Key Parameters by Application

Parameters such as total organic residue, water content, acidity, stabilized inhibitor level, and residual monomer shelf-life expectancy shift notably by grade. In the factory, grade-specific sampling plans and analytics test for expected contaminants arising from process route (propene ammoxidation vs. alternative raw material feeds), as well as breakdown products generated during storage or transfer. Operators look for signs like haze, color shift, or polymerization risk during tank-to-tank movement, indicating off-specification product requiring further filtration or reprocessing.

How to Select the Right Grade

Step 1: Define Application

Clarify if acrylonitrile supports fiber spinning, resin polymerization, nitrile rubber, or a specialty chemical process. End-use dictates both purity and logistics factors. Production engineers should align with R&D and quality control early to avoid mismatches between grade delivered and process demand, preventing unwanted plant stoppages.
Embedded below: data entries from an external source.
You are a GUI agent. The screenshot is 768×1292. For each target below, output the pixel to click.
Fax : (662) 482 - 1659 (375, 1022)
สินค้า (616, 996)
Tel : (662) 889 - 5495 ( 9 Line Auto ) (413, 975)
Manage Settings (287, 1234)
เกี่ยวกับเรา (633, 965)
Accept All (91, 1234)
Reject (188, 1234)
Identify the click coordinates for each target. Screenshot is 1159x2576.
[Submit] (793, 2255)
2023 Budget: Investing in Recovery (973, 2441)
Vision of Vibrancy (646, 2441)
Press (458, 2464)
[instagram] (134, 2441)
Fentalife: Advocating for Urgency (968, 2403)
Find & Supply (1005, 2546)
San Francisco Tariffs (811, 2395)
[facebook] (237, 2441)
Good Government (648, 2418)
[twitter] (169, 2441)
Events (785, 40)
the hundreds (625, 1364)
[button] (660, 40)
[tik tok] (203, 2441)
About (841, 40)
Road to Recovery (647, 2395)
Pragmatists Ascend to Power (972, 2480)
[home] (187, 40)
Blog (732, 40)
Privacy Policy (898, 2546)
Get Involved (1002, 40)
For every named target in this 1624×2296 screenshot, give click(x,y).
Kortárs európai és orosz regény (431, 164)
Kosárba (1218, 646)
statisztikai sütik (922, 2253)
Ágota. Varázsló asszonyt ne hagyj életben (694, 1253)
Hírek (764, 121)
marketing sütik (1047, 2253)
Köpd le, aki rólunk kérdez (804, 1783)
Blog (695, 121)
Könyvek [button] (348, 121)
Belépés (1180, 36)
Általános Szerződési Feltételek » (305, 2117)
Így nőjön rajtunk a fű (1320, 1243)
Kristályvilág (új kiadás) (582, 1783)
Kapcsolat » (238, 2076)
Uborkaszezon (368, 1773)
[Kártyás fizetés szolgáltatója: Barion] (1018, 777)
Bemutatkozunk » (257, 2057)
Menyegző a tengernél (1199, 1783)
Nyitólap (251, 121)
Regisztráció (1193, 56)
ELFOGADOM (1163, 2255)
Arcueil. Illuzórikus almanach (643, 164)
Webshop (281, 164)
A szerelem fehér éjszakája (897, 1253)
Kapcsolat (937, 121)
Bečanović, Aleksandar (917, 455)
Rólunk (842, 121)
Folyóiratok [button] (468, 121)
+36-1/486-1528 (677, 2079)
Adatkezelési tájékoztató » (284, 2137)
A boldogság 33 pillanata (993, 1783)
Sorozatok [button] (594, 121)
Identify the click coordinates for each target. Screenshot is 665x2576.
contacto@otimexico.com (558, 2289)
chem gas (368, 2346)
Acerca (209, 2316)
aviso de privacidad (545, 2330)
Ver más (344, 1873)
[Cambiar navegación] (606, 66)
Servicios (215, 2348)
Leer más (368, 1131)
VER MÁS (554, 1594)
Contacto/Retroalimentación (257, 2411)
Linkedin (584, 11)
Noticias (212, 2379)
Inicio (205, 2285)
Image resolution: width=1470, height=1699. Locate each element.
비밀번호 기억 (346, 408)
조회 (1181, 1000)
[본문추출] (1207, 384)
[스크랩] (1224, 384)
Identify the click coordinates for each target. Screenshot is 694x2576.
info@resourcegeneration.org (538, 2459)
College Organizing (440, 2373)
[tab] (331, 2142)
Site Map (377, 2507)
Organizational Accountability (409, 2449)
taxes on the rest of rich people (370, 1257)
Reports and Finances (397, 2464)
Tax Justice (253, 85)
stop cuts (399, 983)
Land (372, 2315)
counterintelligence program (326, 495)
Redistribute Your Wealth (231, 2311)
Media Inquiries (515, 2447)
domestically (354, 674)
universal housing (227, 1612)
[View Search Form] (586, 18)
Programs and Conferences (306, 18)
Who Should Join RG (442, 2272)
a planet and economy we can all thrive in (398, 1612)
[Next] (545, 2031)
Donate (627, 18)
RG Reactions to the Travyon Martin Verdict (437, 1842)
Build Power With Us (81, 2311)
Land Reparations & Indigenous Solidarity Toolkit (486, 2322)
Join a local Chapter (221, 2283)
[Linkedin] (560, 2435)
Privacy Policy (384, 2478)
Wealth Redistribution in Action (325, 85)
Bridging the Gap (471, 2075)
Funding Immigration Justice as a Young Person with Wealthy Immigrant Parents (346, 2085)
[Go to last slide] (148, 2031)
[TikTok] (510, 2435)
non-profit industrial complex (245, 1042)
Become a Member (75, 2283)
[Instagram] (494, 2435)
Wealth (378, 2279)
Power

Step 2: Identify Regulatory Requirements

Check applicable local, national, and sector-specific mandates covering allowable traces of residual volatile organic compounds, label documentation, or food-contact/medical-use restrictions. Auditors and compliance staff typically align supplier batch certification with these standards, demanding full Certificate of Analysis (CoA) traceability for each shipment relevant to import, export, or specific regulated goods (e.g., medical gloves, children’s toys, automotive interiors in certain regions).

Step 3: Evaluate Purity Needs

Review technical documentation and request analytical data on water, acidity, stabilizer levels, and total organic impurities. For acrylic fibers and ABS, operators often target verified ultra-low impurities to stabilize both color and processing rates. Tolerance depends on engineered process latitude; tighter margins require elevated control in production and logistics.

Step 4: Consider Volume & Budget

Let production scheduling, inventory turnover, and actual use rate define lot size. Bulk continuous plants may require isothermal storage and specific transfer protocols, as acrylonitrile degrades or polymerizes with air or sunlight exposure. Volume discounts and price breaks may steer purchasing toward mainline grades, but small-batch users can request custom fills at a premium; logistics partners should align with certified hazardous material handlers.

Step 5: Request Sample for Validation

Trials using supplied reference material confirm process compatibility ahead of bulk commitment. Process techs pilot actual batches, running the acrylonitrile grade through standard or simulated production, tracking any deviations in color, viscosity, or downstream performance. Labs may run advanced chromatographic profiling, correlating findings to plant outcomes, with full feedback loop to production scale supply agreements.

Trust & Compliance: Quality Certifications & Procurement Support for Acrylonitrile

Quality Compliance & Certifications

Quality Management Certifications

Consistent output and repeatability are baseline requirements for acrylonitrile production. Manufacturing teams leverage international quality management systems for both batch and continuous production lines. Certification to ISO 9001 remains standard for core sites, and audits support traceability and process uniformity. Yearly recertification covers process reviews, deviation records, complaint handling, and cross-department traceability, allowing us to continually benchmark internal procedures against recognized standards instead of relying on desk audits or outdated protocols alone.

Product-Specific Certifications

Acrylonitrile grades for industrial polymer, specialty fiber, and chemical intermediate roles may require certification to sector-specific guidelines. Where customers or regions specify additional documentation such as compliance with chemical registration schemes (e.g., REACH or TSCA) or low-impurity thresholds for high-purity applications, those requirements are addressed during process selection and final QA. Project-based grades with downstream medical or food-contact potential undergo additional validation via third-party analytical reports before batch release.

Documentation & Reports

Each commercial batch is accompanied by a certificate of analysis tied to customer-specified parameters, release criteria, and internal analytics. For specialty applications, supplemental data—such as GC-MS impurity profiling, residual stabilizer content, or physical property mapping—are available upon advance request. Retained samples and batch production records support full traceability for all export, audit, and technical compliance needs. Custom statement formats can be arranged when clients require deeper disclosure for regulatory agencies or internal review.

Purchase Cooperation Instructions

Stable Production Capacity Supply and Flexible Business Cooperation Plan

Annual planning balances major contract demand with periodic market requirements. Plant reliability and raw material feedstock supply directly affect delivery commitments; margins in scheduled downtime, logistics buffers, and dual-source scenarios strengthen fulfillment. Multi-site operations and contractual production windows support on-demand, just-in-time supply models as well as frame agreement-based stockpiling for larger clients.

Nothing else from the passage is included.